> A peste assolou repetidamente a Europa do século 14 ao 18. A primeira grande epidemia, de 1347 a 1352, matou um quarto da população europeia. Imagine agora que você pertence àquele tempo, quando não se conhecia seres microscópicos causadores de moléstias como vírus e bactérias. O que se acreditava à época era que emanações...
> A peste assolou repetidamente a Europa do século 14 ao 18. A primeira grande epidemia, de 1347 a 1352, matou um quarto da população europeia.
Imagine agora que você pertence àquele tempo, quando não se conhecia seres microscópicos causadores de moléstias como vírus e bactérias. O que se acreditava à época era que emanações invisíveis, quase demoníacas, chamadas genericamente de “miasmas”, eram responsáveis por essas e outras doenças que varriam populações inteiras da Europa Medieval. Acreditava-se também que as pestes eram castigos divinos, enviadas por um Deus vingativo e insatisfeito com os rumos da humanidade. O que você fazia então? Rezava, orava e também promessas e sacrifícios para tentar aplacar e atenuar a ira divina. E o que faziam os líderes religiosos? Aproveitavam-se daquela situação para adquirir cada vez mais poder, já que eram os representantes de Deus na Terra. Uma das soluções propostas era construir igrejas enormes e belíssimas, às custas de sangue, suor e dinheiro da população, com o intuito de agradar a Deus que assistia a tudo lá do alto irascível e indiferente ao sofrimento de sua pobre criação. E assim, queimaram-se bruxas, astrônomos e judeus e ainda construíram reinos e muitas maravilhosas obras de arte.
Quando achávamos que tínhamos controle sobre o planeta que vivemos, inclusive sobre as forças visíveis e invisíveis, eis que nos chega uma peste viral vinda lá da China, literalmente, disposta a nos varrer do mapa e também nossos empregos e nossa paz de espírito. A humanidade foi pega de surpresa numa época em que as preocupações era outras bem maiores e não banais vírus envelopados -os nossos miasmas de hoje. Foi pega de surpresa ao constatar que apesar de tudo, tudo que fizemos, ainda somos os mesmos e vivemos como os nossos pais – ou como nossos antepassados.

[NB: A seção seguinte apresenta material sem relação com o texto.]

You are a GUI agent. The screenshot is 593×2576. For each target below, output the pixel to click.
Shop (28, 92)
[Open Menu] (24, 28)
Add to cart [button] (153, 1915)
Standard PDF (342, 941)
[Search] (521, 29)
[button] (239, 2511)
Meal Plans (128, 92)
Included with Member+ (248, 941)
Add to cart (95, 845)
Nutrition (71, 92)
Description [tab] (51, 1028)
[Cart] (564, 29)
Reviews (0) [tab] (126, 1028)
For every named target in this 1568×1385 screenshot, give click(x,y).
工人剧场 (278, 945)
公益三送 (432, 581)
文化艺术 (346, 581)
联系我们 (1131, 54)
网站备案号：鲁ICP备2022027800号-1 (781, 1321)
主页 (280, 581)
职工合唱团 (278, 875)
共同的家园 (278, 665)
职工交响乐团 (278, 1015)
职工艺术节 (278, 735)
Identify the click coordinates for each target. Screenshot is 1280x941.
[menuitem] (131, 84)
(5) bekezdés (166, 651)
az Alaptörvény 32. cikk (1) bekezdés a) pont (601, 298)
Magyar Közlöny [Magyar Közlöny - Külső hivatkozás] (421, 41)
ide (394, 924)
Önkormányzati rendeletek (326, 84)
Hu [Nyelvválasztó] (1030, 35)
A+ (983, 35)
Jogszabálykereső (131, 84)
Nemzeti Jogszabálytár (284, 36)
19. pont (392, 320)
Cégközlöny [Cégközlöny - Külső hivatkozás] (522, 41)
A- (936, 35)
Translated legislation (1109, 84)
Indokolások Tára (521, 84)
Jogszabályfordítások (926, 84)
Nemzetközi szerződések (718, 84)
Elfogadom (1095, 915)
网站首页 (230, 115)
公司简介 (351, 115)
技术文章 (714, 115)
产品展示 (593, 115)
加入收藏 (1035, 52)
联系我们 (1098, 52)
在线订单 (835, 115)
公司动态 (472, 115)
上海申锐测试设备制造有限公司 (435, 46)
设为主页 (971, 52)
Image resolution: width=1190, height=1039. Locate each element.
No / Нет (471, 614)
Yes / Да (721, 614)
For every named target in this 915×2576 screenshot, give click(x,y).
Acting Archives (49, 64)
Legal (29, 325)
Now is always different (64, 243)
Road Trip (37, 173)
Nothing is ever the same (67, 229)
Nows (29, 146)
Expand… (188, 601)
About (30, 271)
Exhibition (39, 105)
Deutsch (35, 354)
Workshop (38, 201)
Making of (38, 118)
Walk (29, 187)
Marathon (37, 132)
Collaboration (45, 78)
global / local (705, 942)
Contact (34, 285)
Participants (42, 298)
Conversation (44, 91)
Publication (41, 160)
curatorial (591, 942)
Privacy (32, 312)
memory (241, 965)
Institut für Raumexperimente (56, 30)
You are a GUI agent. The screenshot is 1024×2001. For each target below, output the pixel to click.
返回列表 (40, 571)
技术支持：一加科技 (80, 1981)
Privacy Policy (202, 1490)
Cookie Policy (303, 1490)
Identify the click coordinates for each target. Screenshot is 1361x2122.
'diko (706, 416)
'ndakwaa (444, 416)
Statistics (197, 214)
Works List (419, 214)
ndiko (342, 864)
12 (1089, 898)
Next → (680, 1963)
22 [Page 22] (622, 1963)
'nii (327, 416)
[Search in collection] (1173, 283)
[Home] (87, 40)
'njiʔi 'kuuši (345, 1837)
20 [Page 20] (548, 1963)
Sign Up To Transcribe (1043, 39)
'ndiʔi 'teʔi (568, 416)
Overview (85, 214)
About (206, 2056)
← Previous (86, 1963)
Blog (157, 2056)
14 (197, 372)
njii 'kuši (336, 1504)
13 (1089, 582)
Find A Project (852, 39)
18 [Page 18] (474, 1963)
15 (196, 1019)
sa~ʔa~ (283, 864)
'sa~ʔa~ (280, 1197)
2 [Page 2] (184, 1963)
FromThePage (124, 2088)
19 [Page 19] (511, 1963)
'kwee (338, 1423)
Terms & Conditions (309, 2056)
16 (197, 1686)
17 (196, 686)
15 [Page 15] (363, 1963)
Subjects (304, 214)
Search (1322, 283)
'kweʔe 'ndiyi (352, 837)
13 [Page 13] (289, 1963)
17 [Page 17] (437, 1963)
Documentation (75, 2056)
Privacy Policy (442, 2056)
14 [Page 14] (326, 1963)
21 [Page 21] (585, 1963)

Acontece que nossa esperança hoje não está mais nas mãos dos líderes religiosos e na construção de belíssimas igrejas, mas sim dos representantes modernos dos desvendadores dos mistérios da natureza: os cientistas. Deles esperamos protocolos de tratamentos, profilaxias e principalmente a tão esperada vacina. Assistimos ansiosos cada descoberta ou avanço no tratamento para o Coronavírus, quase como uma final de Copa do Mundo. O sucesso de medicamentos e tratamentos eficazes são comemorados como um gol, enquanto a nós, pobre mortais, resta apenas nos isolarmos e assistirmos nossa economia desabar como um castelo de cartas e também acompanharmos perplexos a evolução dos números de infectados e mortos -sem falar da tristeza e temor de quando um ou outro alguém próximo é escolhido pelo toque nefasto do miasma moderno.
As religiões seguem ainda firmes e fortes no papel de dar esperança e sentido à humanidade diante dessa calamidade toda. É bem verdade que algumas ainda proclamam tudo isso como sendo castigo divino do mesmíssimo Deus irascível da Idade Média, mas dessa vez sem a queima de bruxas e judeus -felizmente.
Além dos líderes e símbolos religiosos, somos também guiados e consolados pela maior e mais recente invenção da ciência moderna: a internet. É lá que nos consolamos, rimos, choramos, aproximamos os que estão distantes de nós e afastamos os que estão perto. É pela internet também que nos chegam notícias boas e más, bem como belas correntes de orações, além de textos e vídeos que nos enchem de emoção.
Então ficamos assim: de alguma forma voltamos à obscura e supersticiosa Idade Média – é verdade que dessa vez estamos conectados e com um pouco mais de conforto, mas a cabeça e o espírito de cada ser vivente estão tão abalados e assustados quanto à versão medieval. E para muitos, enquanto houver internet funcionando e as bicicletinhas dos entregadores circulando pelas ruas, o mundo ainda não acabou.